Update the data below by changing every "Champions League" to "Europa League", leaving everything else unchanged.

Dataset extract:
━━━━━━━━━━

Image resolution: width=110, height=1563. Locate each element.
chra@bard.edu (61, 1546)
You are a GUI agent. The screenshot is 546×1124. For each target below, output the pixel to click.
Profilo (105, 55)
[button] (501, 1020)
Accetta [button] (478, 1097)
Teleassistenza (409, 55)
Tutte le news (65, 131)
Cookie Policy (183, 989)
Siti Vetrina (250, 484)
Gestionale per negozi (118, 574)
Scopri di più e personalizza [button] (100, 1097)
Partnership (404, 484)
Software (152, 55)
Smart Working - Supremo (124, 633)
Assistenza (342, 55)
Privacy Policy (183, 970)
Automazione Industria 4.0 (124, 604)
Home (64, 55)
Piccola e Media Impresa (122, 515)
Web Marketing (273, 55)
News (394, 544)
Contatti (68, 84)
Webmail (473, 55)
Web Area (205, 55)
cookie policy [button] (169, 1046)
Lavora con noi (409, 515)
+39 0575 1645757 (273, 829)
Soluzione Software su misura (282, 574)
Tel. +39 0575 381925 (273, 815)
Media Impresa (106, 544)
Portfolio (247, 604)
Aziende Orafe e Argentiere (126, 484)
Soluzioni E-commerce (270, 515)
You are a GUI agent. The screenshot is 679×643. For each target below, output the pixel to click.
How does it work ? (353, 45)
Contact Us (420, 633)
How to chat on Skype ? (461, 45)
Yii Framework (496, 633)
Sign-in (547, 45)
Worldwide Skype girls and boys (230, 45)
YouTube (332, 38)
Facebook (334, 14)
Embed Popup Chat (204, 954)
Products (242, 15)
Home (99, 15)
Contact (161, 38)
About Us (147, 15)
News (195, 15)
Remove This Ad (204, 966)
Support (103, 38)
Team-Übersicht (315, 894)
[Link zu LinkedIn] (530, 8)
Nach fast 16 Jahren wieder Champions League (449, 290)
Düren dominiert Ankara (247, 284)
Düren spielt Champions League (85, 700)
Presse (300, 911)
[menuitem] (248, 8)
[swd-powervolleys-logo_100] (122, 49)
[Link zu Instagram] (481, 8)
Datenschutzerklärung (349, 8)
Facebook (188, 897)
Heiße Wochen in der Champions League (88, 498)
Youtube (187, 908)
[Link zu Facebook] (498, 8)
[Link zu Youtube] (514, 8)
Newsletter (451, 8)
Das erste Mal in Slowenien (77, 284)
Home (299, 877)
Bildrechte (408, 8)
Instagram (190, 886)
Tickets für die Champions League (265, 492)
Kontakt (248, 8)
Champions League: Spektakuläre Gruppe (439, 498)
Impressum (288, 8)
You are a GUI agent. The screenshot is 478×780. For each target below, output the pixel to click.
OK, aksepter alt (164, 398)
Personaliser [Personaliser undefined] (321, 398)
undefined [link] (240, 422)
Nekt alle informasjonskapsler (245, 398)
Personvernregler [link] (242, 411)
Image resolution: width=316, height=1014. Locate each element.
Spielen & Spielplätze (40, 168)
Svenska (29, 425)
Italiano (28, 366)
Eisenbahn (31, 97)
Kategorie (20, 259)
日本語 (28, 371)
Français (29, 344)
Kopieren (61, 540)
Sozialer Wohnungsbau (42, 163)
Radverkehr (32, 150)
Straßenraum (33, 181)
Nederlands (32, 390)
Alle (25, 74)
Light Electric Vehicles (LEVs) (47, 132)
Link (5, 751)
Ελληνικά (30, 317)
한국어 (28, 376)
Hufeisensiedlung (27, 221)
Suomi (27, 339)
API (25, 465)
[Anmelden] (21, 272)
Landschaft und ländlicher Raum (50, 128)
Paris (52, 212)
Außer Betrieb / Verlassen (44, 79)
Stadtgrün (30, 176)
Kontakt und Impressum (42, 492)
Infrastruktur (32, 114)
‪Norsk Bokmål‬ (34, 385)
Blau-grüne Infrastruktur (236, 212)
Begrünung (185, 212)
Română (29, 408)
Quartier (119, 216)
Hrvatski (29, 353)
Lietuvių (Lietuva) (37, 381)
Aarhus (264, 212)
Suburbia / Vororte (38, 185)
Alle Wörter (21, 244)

━━━━━━━━━━

In response:
Image resolution: width=110, height=1563. Locate each element.
chra@bard.edu (61, 1546)
You are a GUI agent. The screenshot is 546×1124. For each target below, output the pixel to click.
Profilo (105, 55)
[button] (501, 1020)
Accetta [button] (478, 1097)
Teleassistenza (409, 55)
Tutte le news (65, 131)
Cookie Policy (183, 989)
Siti Vetrina (250, 484)
Gestionale per negozi (118, 574)
Scopri di più e personalizza [button] (100, 1097)
Partnership (404, 484)
Software (152, 55)
Smart Working - Supremo (124, 633)
Assistenza (342, 55)
Privacy Policy (183, 970)
Automazione Industria 4.0 (124, 604)
Home (64, 55)
Piccola e Media Impresa (122, 515)
Web Marketing (273, 55)
News (394, 544)
Contatti (68, 84)
Webmail (473, 55)
Web Area (205, 55)
cookie policy [button] (169, 1046)
Lavora con noi (409, 515)
+39 0575 1645757 (273, 829)
Soluzione Software su misura (282, 574)
Tel. +39 0575 381925 (273, 815)
Media Impresa (106, 544)
Portfolio (247, 604)
Aziende Orafe e Argentiere (126, 484)
Soluzioni E-commerce (270, 515)
You are a GUI agent. The screenshot is 679×643. For each target below, output the pixel to click.
How does it work ? (353, 45)
Contact Us (420, 633)
How to chat on Skype ? (461, 45)
Yii Framework (496, 633)
Sign-in (547, 45)
Worldwide Skype girls and boys (230, 45)
YouTube (332, 38)
Facebook (334, 14)
Embed Popup Chat (204, 954)
Products (242, 15)
Home (99, 15)
Contact (161, 38)
About Us (147, 15)
News (195, 15)
Remove This Ad (204, 966)
Support (103, 38)
Team-Übersicht (315, 894)
[Link zu LinkedIn] (530, 8)
Nach fast 16 Jahren wieder Europa League (449, 290)
Düren dominiert Ankara (247, 284)
Düren spielt Europa League (85, 700)
Presse (300, 911)
[menuitem] (248, 8)
[swd-powervolleys-logo_100] (122, 49)
[Link zu Instagram] (481, 8)
Datenschutzerklärung (349, 8)
Facebook (188, 897)
Heiße Wochen in der Europa League (88, 498)
Youtube (187, 908)
[Link zu Facebook] (498, 8)
[Link zu Youtube] (514, 8)
Newsletter (451, 8)
Das erste Mal in Slowenien (77, 284)
Home (299, 877)
Bildrechte (408, 8)
Instagram (190, 886)
Tickets für die Europa League (265, 492)
Kontakt (248, 8)
Europa League: Spektakuläre Gruppe (439, 498)
Impressum (288, 8)
You are a GUI agent. The screenshot is 478×780. For each target below, output the pixel to click.
OK, aksepter alt (164, 398)
Personaliser [Personaliser undefined] (321, 398)
undefined [link] (240, 422)
Nekt alle informasjonskapsler (245, 398)
Personvernregler [link] (242, 411)
Image resolution: width=316, height=1014. Locate each element.
Spielen & Spielplätze (40, 168)
Svenska (29, 425)
Italiano (28, 366)
Eisenbahn (31, 97)
Kategorie (20, 259)
日本語 (28, 371)
Français (29, 344)
Kopieren (61, 540)
Sozialer Wohnungsbau (42, 163)
Radverkehr (32, 150)
Straßenraum (33, 181)
Nederlands (32, 390)
Alle (25, 74)
Light Electric Vehicles (LEVs) (47, 132)
Link (5, 751)
Ελληνικά (30, 317)
한국어 (28, 376)
Hufeisensiedlung (27, 221)
Suomi (27, 339)
API (25, 465)
[Anmelden] (21, 272)
Landschaft und ländlicher Raum (50, 128)
Paris (52, 212)
Außer Betrieb / Verlassen (44, 79)
Stadtgrün (30, 176)
Kontakt und Impressum (42, 492)
Infrastruktur (32, 114)
‪Norsk Bokmål‬ (34, 385)
Blau-grüne Infrastruktur (236, 212)
Begrünung (185, 212)
Română (29, 408)
Quartier (119, 216)
Hrvatski (29, 353)
Lietuvių (Lietuva) (37, 381)
Aarhus (264, 212)
Suburbia / Vororte (38, 185)
Alle Wörter (21, 244)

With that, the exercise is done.